The Uinta Basin of northeast Utah has produced large amounts of hydrocarbons from lower Tertiary strata since the 1960s. Recent advances in drilling technologies, in particular the development of efficient methods to drill and hydraulically fracture horizontal wells, has spurred renewed interest in producing hydrocarbons from unconventional low-permeability dolomite and shale reservoirs in the lacustrine, Eocene Green River Formation. The Eocene Green River Formation was deposited in Lake Uinta, a long-lived saline lake that occupied the Uinta Basin, the Piceance Basin to the east, and the intervening Douglas Creek arch.

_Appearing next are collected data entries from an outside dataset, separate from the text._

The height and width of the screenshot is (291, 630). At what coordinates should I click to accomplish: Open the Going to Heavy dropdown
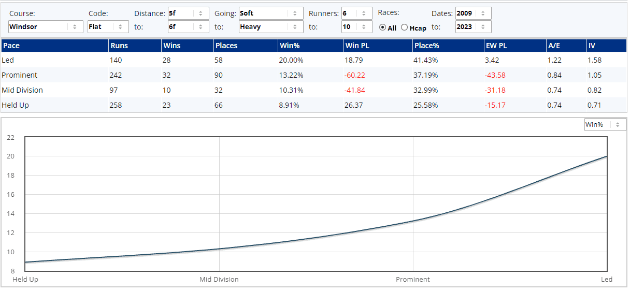270,26
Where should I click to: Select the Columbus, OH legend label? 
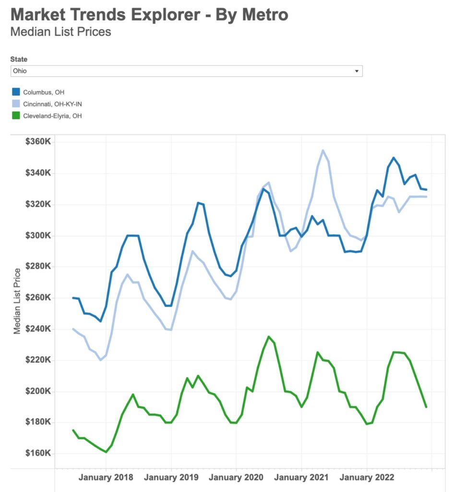[x=44, y=92]
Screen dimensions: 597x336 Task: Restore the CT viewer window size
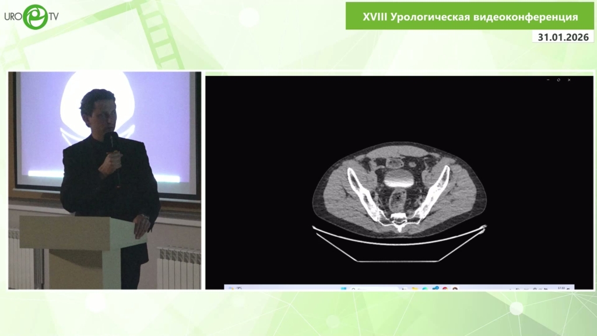(559, 80)
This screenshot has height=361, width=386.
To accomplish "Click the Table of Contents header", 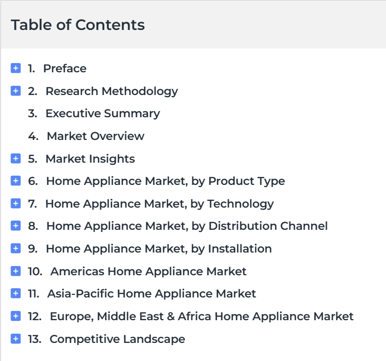I will pyautogui.click(x=78, y=25).
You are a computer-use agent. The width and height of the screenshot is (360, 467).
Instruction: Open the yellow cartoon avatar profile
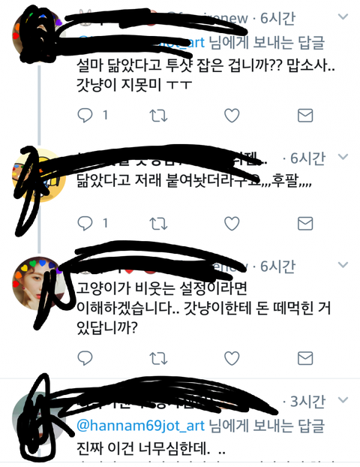(x=39, y=176)
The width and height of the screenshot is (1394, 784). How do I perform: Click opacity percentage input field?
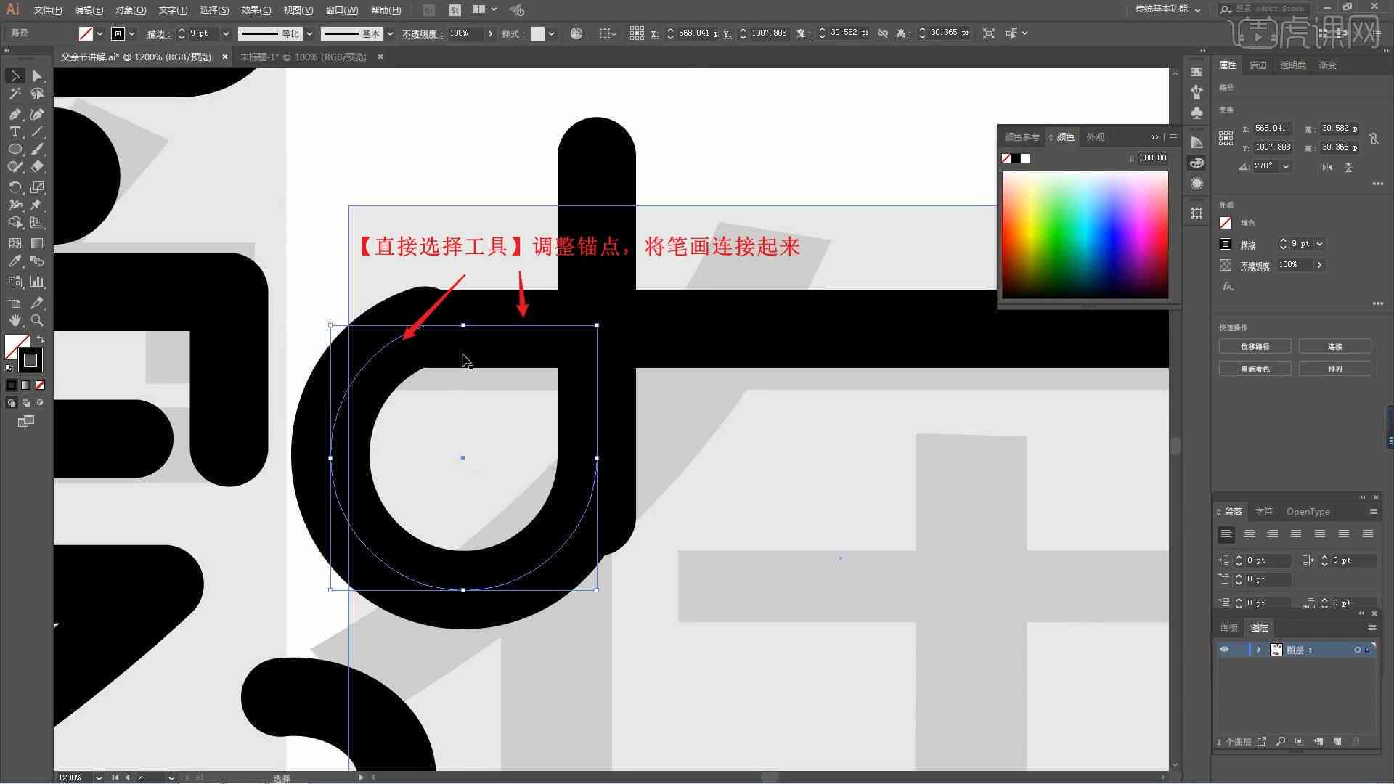[x=460, y=32]
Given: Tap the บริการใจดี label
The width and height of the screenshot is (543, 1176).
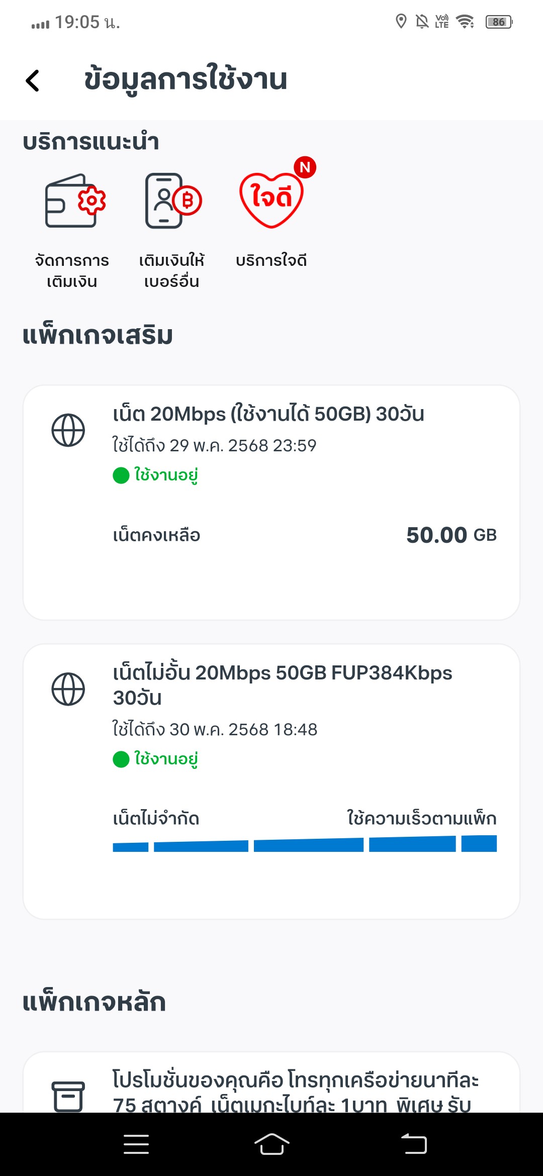Looking at the screenshot, I should pyautogui.click(x=272, y=261).
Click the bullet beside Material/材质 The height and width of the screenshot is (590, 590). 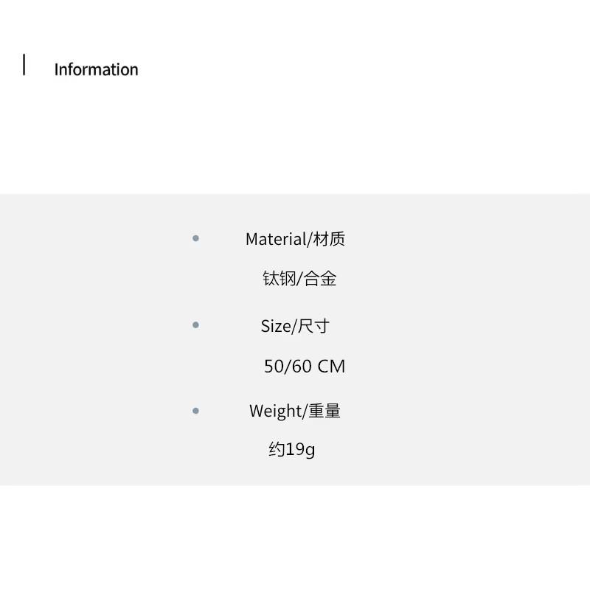tap(195, 238)
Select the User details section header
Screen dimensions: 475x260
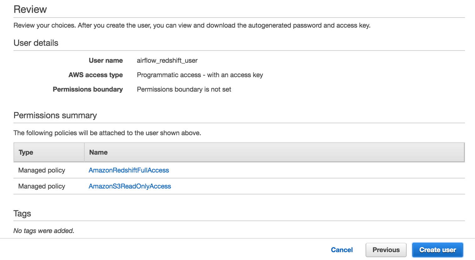pos(35,43)
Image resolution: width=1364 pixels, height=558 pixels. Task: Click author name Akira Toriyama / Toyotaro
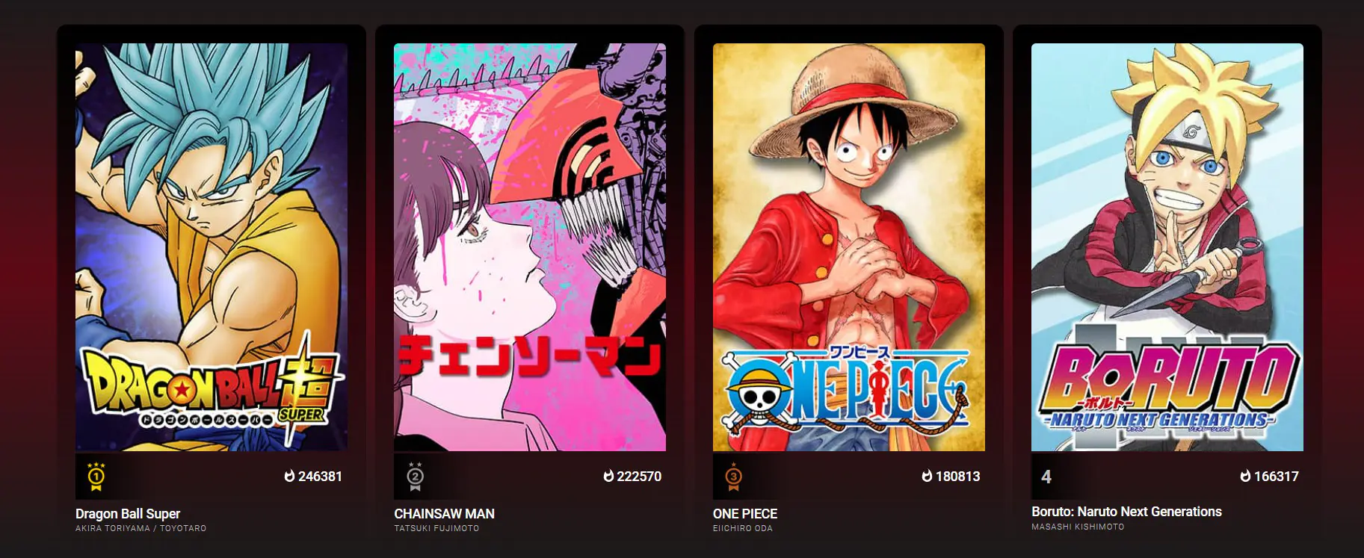click(x=141, y=528)
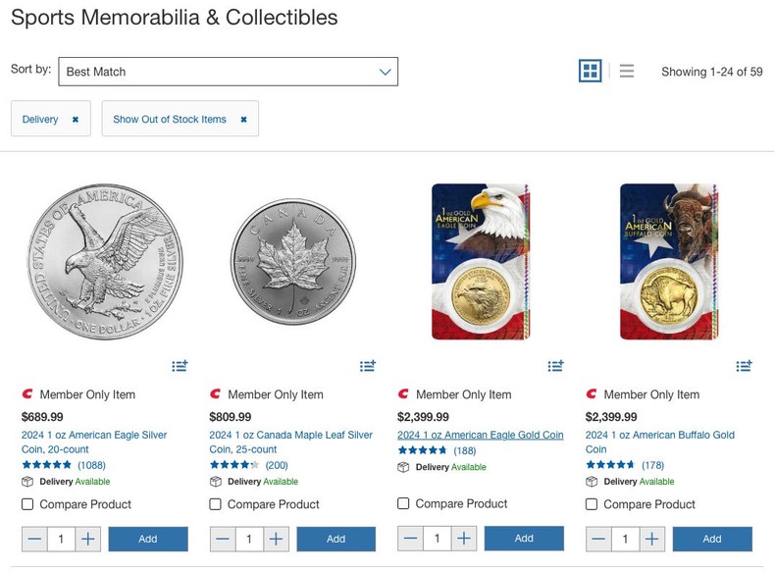Screen dimensions: 775x572
Task: Open the Best Match sort dropdown
Action: pyautogui.click(x=228, y=72)
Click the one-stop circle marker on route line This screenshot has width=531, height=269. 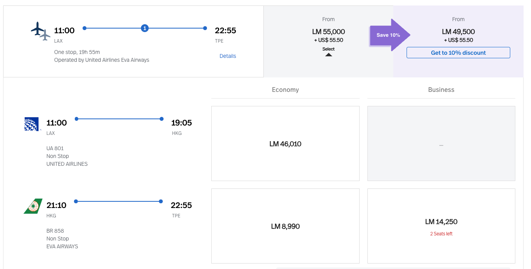[145, 28]
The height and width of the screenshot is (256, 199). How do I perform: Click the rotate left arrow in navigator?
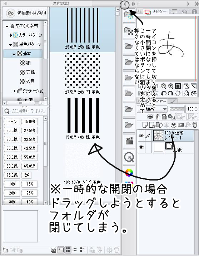point(163,94)
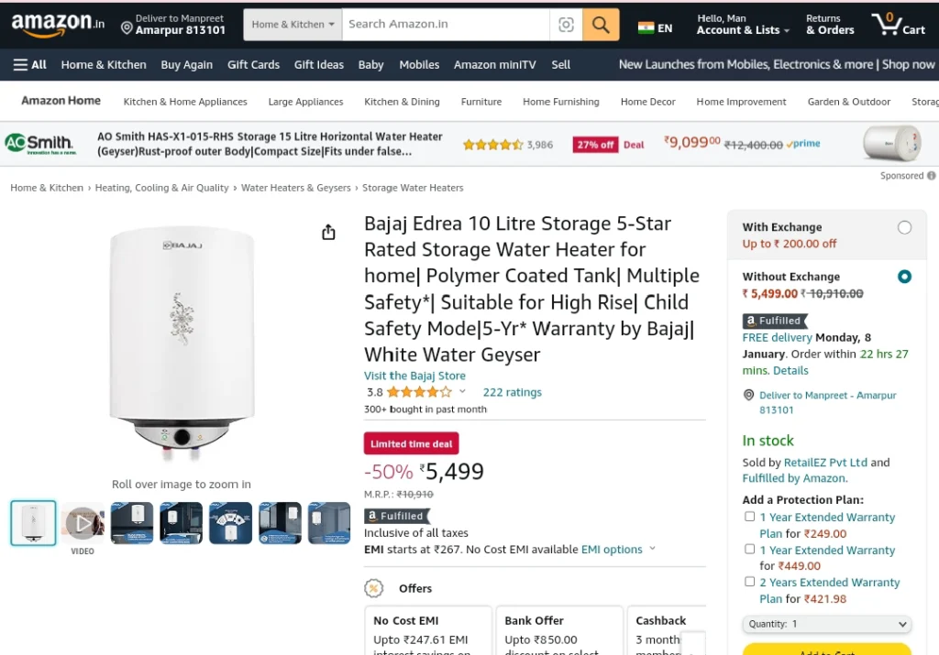Screen dimensions: 939x655
Task: Open the Quantity dropdown
Action: pos(826,624)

The focus of recent drilling activity has been the informal Uteland Butte member of the Green River Formation and to a much lesser extent the overlying R-0 oil shale zone of the Green River Formation. Initial production rates ranging from 500 to 1,500 barrels of oil equivalent per day have been reported from the Uteland Butte member from horizontal well logs that are as long as 4,000 feet (ft);. The cross section presented here extends northward from outcrop on the southern margin of the basin into the basin’s deep trough, located just south of the Uinta Mountains, and transects the area where this unconventional oil play is developing. The Monument Butte field, which is one of the fields located along this line of section, has produced hydrocarbons from conventional sandstone reservoirs in the lower part of the Green River Formation and underlying Wasatch Formation since 1981. A major fluvial-deltaic system entered Lake Uinta from the south, and this new line of section is ideal for studying the effect of the sediments delivered by this drainage on hydrocarbon reservoirs in the Green River Formation. The cross section also transects the Greater Altamont-Bluebell field in the deepest part of the basin, where hydrocarbons have been produced from fractured, highly overpressured marginal lacustrine and fluvial reservoirs in the Green River, Wasatch, and North Horn Formations since 1970. Datum for the cross section is sea level so that hydrocarbon source rocks and reservoir rocks could be integrated into the structural framework of the basin.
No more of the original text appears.